--- WHAT THIS TASK INVOLVES ---
Where the listing below reaches the line containing "Given: Collapse the", start writing out lines exactly, and stop once the line containing "Task: Click the red Remove icon" has been written.

──────────────────────────────

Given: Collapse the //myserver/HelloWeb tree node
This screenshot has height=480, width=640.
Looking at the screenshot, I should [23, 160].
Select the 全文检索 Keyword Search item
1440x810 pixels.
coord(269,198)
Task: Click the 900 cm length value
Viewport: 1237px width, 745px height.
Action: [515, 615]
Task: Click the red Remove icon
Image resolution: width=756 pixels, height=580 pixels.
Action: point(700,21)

──────────────────────────────

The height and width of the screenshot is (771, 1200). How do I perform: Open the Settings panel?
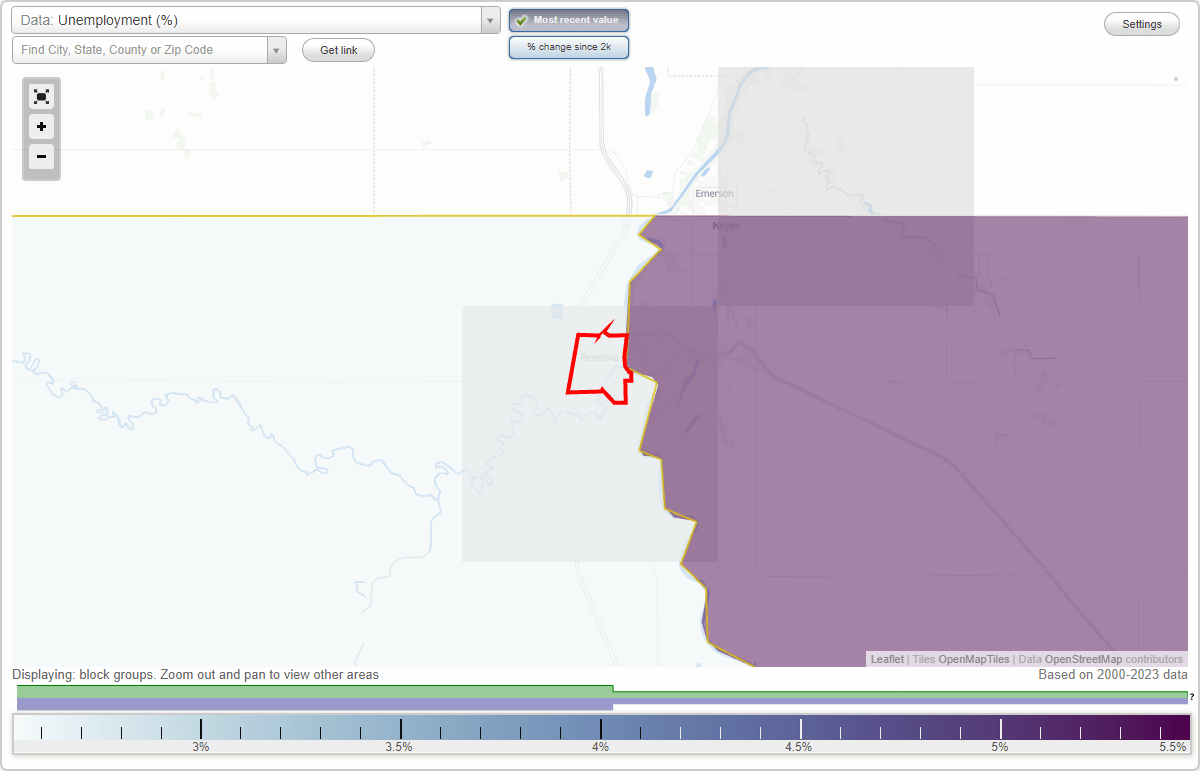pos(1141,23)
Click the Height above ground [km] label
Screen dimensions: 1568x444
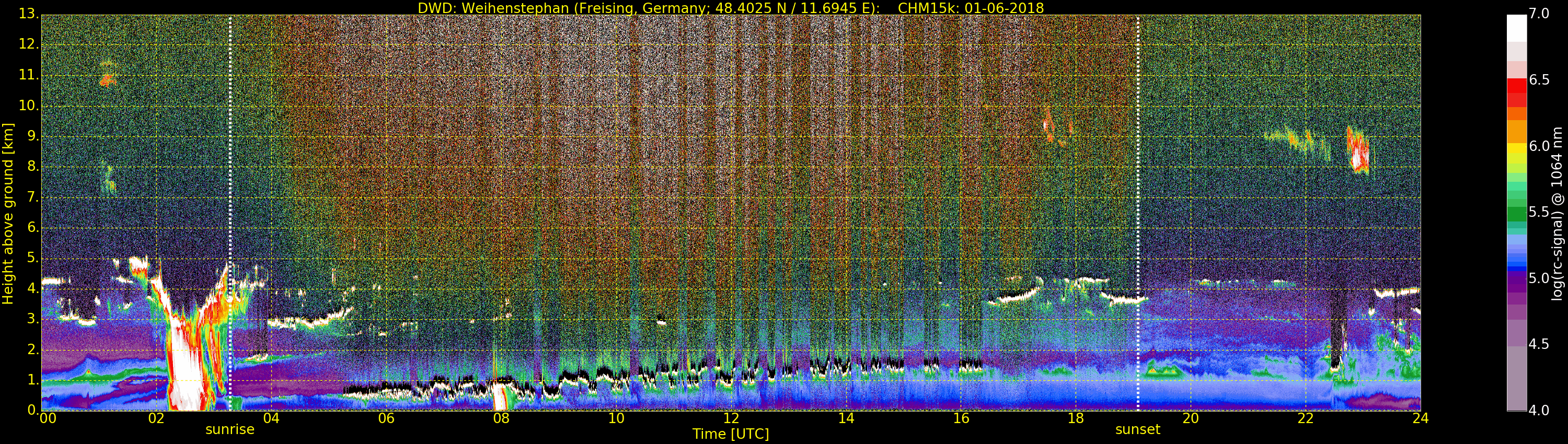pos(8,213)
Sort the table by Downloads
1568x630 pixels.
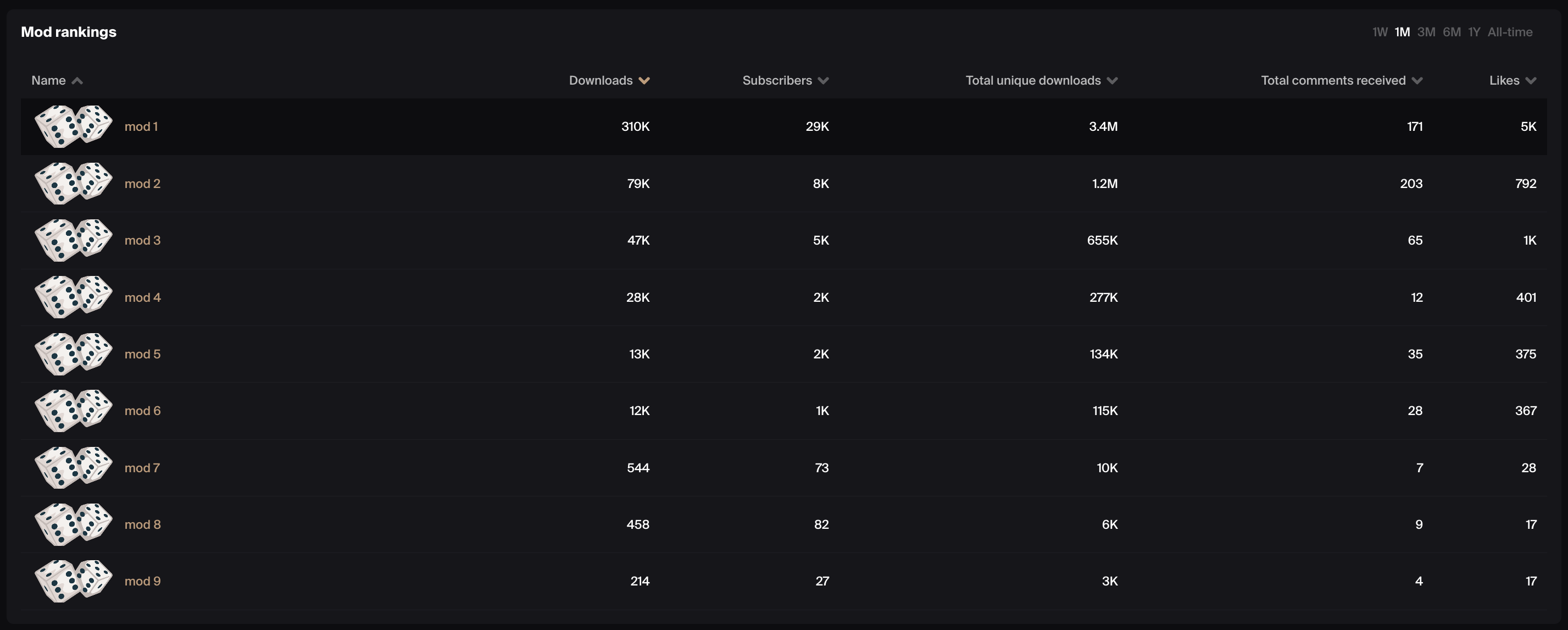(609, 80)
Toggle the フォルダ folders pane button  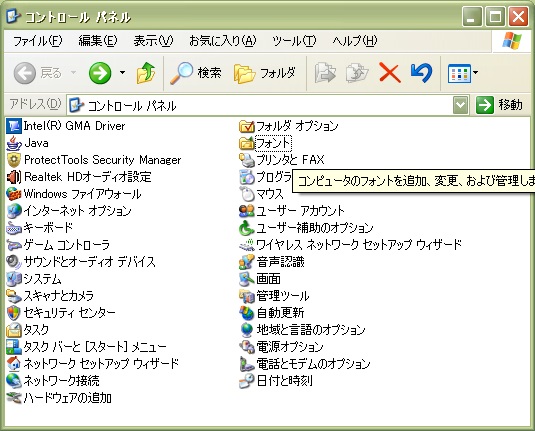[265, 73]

──────────────────────────────

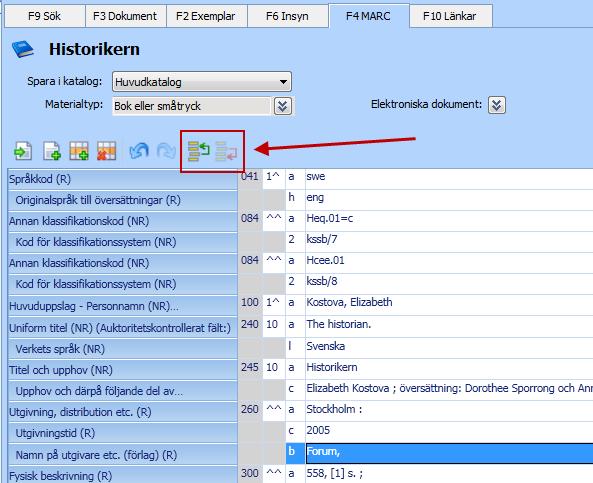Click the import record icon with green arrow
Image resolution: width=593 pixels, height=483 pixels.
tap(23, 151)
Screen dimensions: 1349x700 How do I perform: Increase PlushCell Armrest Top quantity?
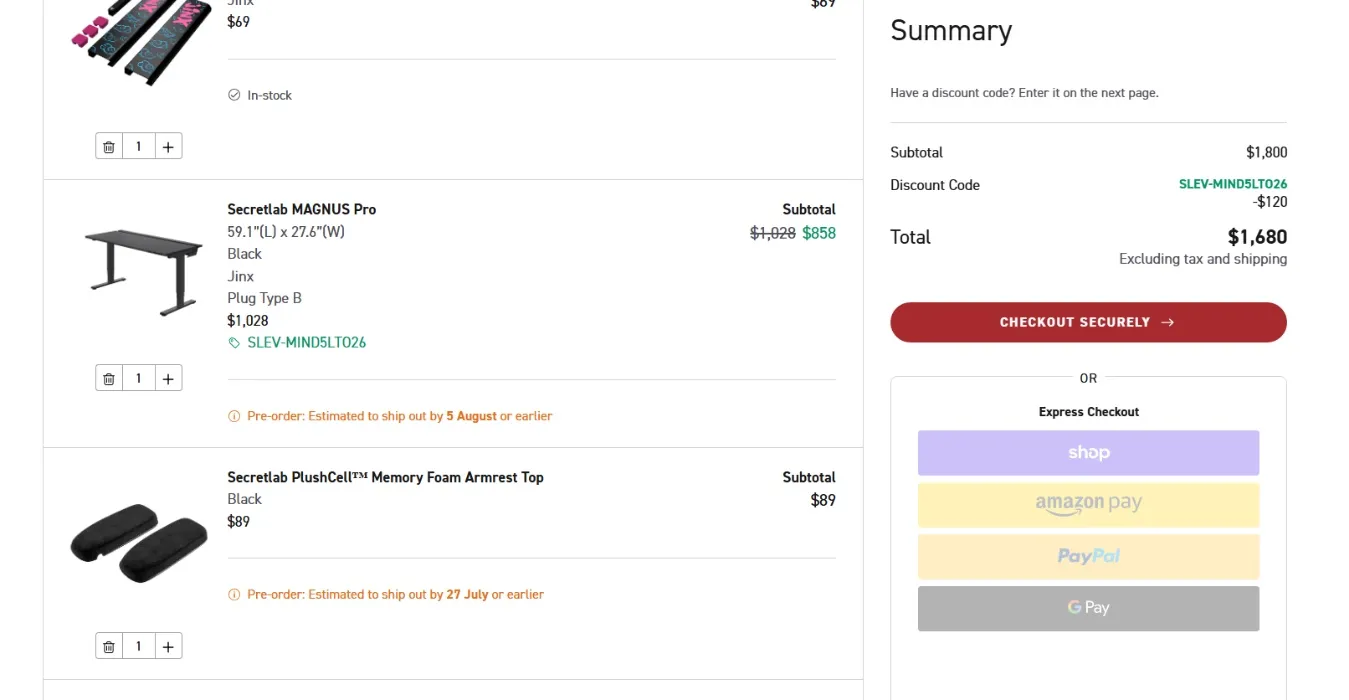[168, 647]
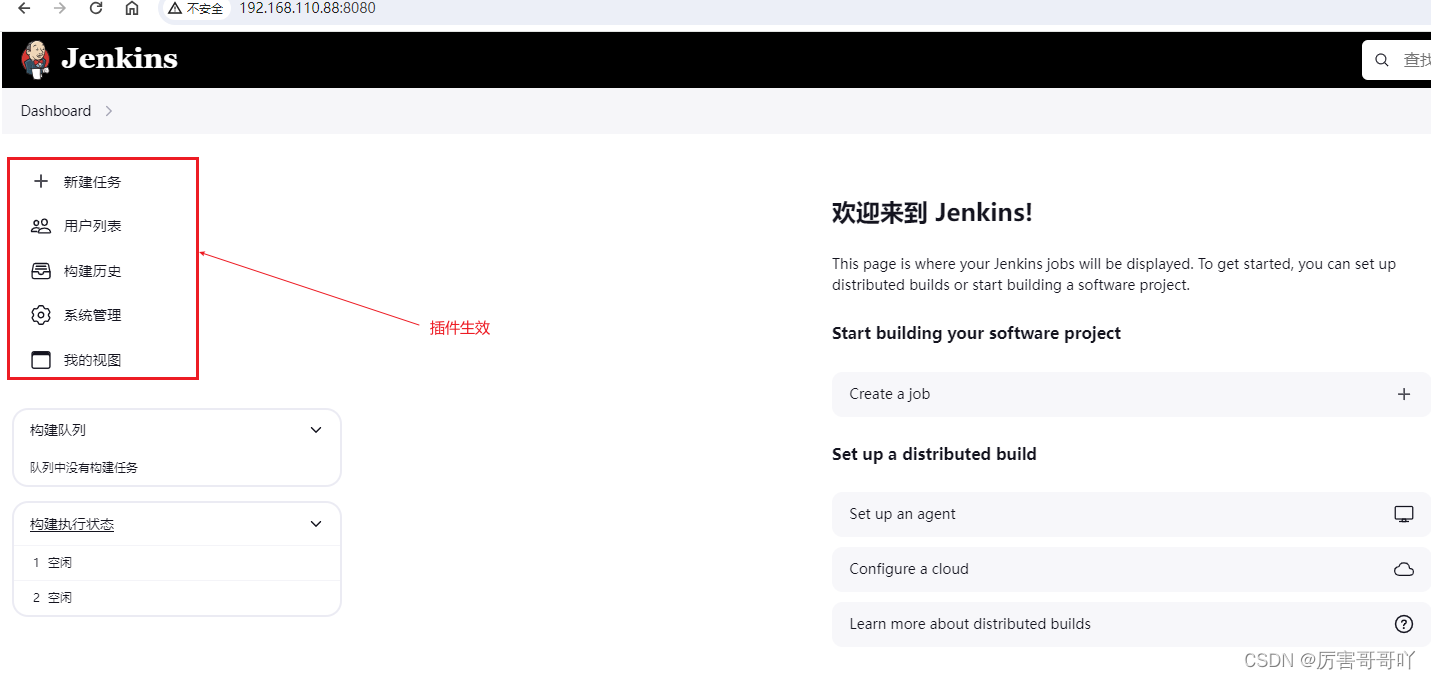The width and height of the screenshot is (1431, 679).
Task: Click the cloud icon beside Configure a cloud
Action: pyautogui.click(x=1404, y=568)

──────────────────────────────

--- OUTPUT FOR THIS EXERCISE ---
Given: Collapse the //myserver/HelloWeb tree node
This screenshot has height=480, width=640.
Looking at the screenshot, I should [23, 160].
Select the 全文检索 Keyword Search item
1440x810 pixels.
coord(269,198)
Task: Click the 900 cm length value
Viewport: 1237px width, 745px height.
Action: [515, 615]
Task: Click the red Remove icon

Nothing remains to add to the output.